10.2. 基于kNN的手写数据OCR¶
10.2.1. 目标¶
10.2.2. 手写数字的OCR¶
我们的目标是构建一个可以读取手写数字的应用程序。为此,我们需要一些列车数据和测试数据。OpenCV附带一个图像 \(digits.png\) (在文件夹中 opencv/samples/python2/data/
>>> import numpy as np
>>> import cv2 as cv
>>> from matplotlib import pyplot as plt
>>> img = cv.imread('/cvdata/digits.png')
>>> gray = cv.cvtColor(img,cv.COLOR_BGR2GRAY)
>>> # Now we split the image to 5000 cells, each 20x20 size
>>> cells = [np.hsplit(row,100) for row in np.vsplit(gray,50)]
>>> # Make it into a Numpy array.

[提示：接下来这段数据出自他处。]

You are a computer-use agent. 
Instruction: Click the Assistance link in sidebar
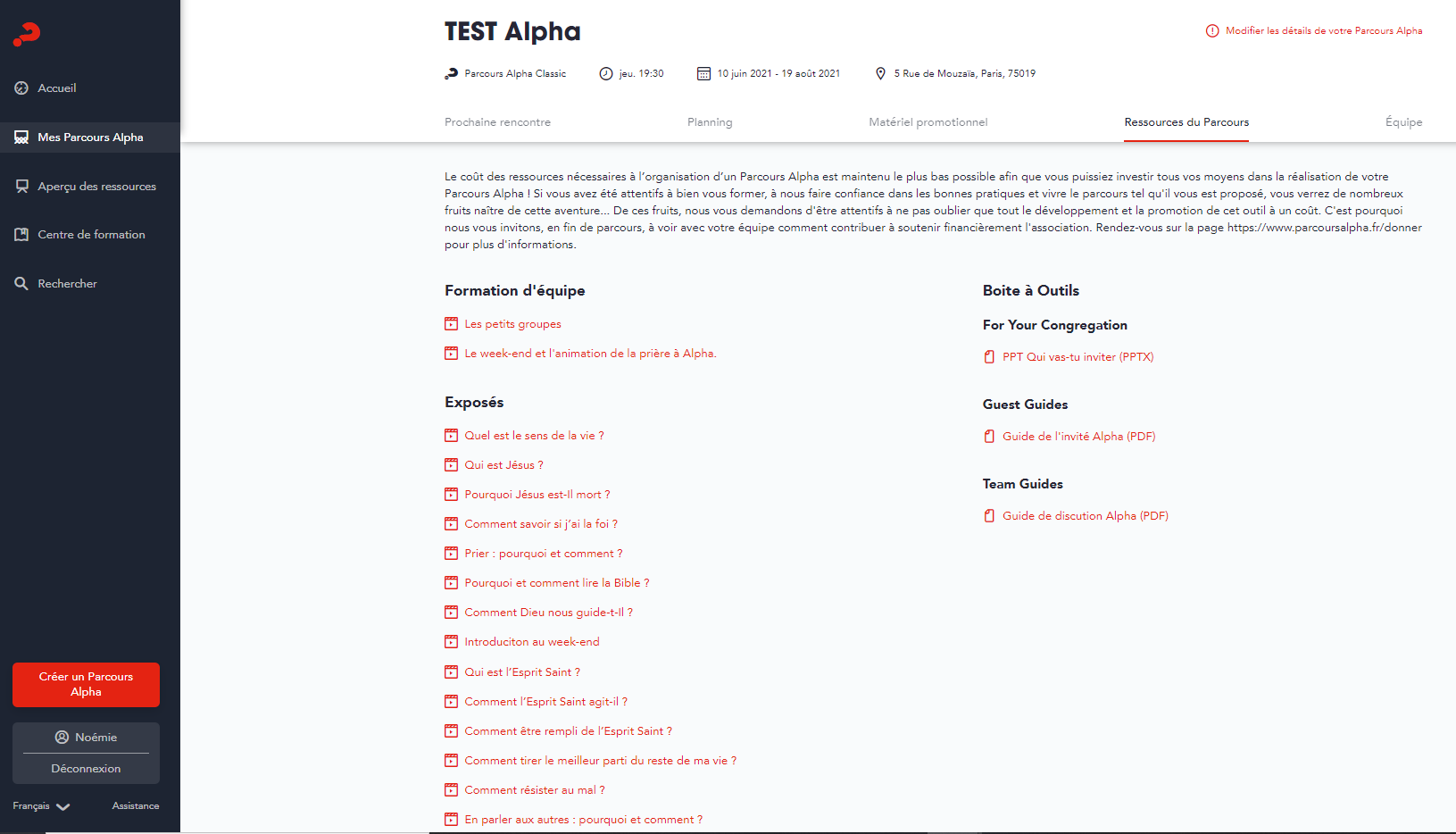point(136,806)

It size will be (50,100,20,20)
>>> x = np.array(cells)
>>> # Now we prepare train_data and test_data.
>>> train = x[:,:50].reshape(-1,400).astype(np.float32) # Size = (2500,400)
>>> test = x[:,50:100].reshape(-1,400).astype(np.float32) # Size = (2500,400)

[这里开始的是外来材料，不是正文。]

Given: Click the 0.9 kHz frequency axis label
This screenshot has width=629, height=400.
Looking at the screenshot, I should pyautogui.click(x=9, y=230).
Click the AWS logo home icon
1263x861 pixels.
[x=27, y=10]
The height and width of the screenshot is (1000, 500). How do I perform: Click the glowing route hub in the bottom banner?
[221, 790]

>>> # Create labels for train and test data
>>> k = np.arange(10)
>>> train_labels = np.repeat(k,250)[:,np.newaxis]
>>> test_labels = train_labels.copy()
>>> # Initiate kNN, train the data, then test it with test data for k=1
>>> knn = cv.ml.KNearest_create()
>>> knn.train(train, cv.ml.ROW_SAMPLE, train_labels)
>>> ret,result,neighbours,dist = knn.findNearest(test,k=5)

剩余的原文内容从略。